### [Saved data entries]
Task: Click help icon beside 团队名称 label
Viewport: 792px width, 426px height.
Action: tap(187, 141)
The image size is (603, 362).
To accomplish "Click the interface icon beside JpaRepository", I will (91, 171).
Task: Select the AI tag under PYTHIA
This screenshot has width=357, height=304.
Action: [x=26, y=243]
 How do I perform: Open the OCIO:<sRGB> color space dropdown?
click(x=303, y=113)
...
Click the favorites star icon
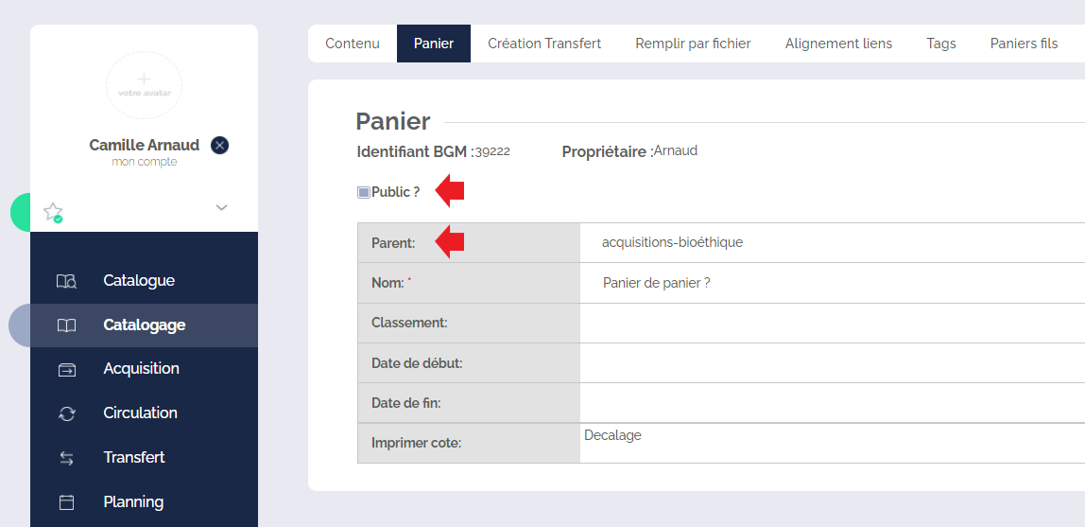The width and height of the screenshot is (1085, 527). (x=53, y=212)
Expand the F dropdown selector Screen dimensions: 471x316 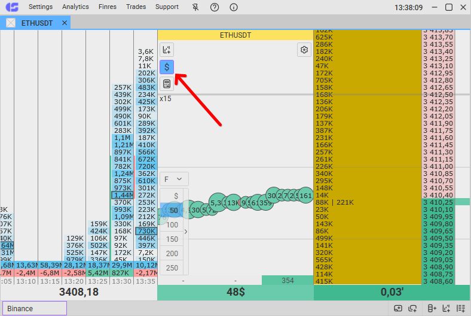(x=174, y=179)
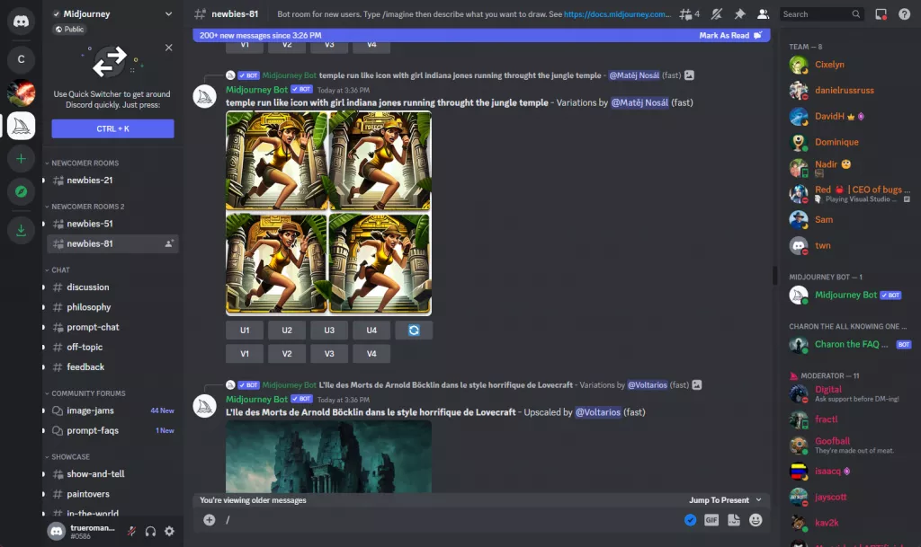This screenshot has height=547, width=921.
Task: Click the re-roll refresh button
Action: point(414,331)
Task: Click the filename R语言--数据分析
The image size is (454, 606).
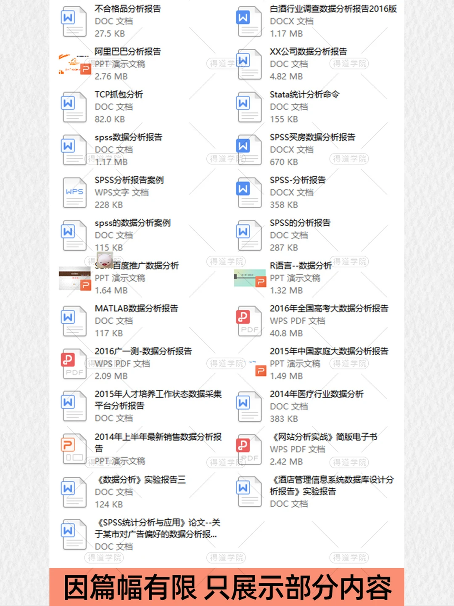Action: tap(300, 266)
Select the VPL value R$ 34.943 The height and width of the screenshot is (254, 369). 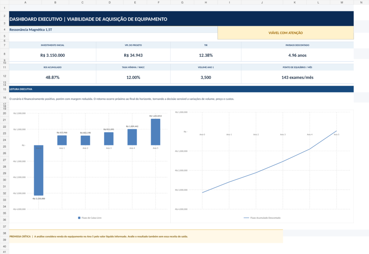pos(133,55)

### [Prompt]
Find all the lines with "beside" in the data and copy them.

### [Written solution]
Task: Click help icon beside 团队名称 label
To accomplish "Click the interface icon beside JpaRepository", I will (91, 171).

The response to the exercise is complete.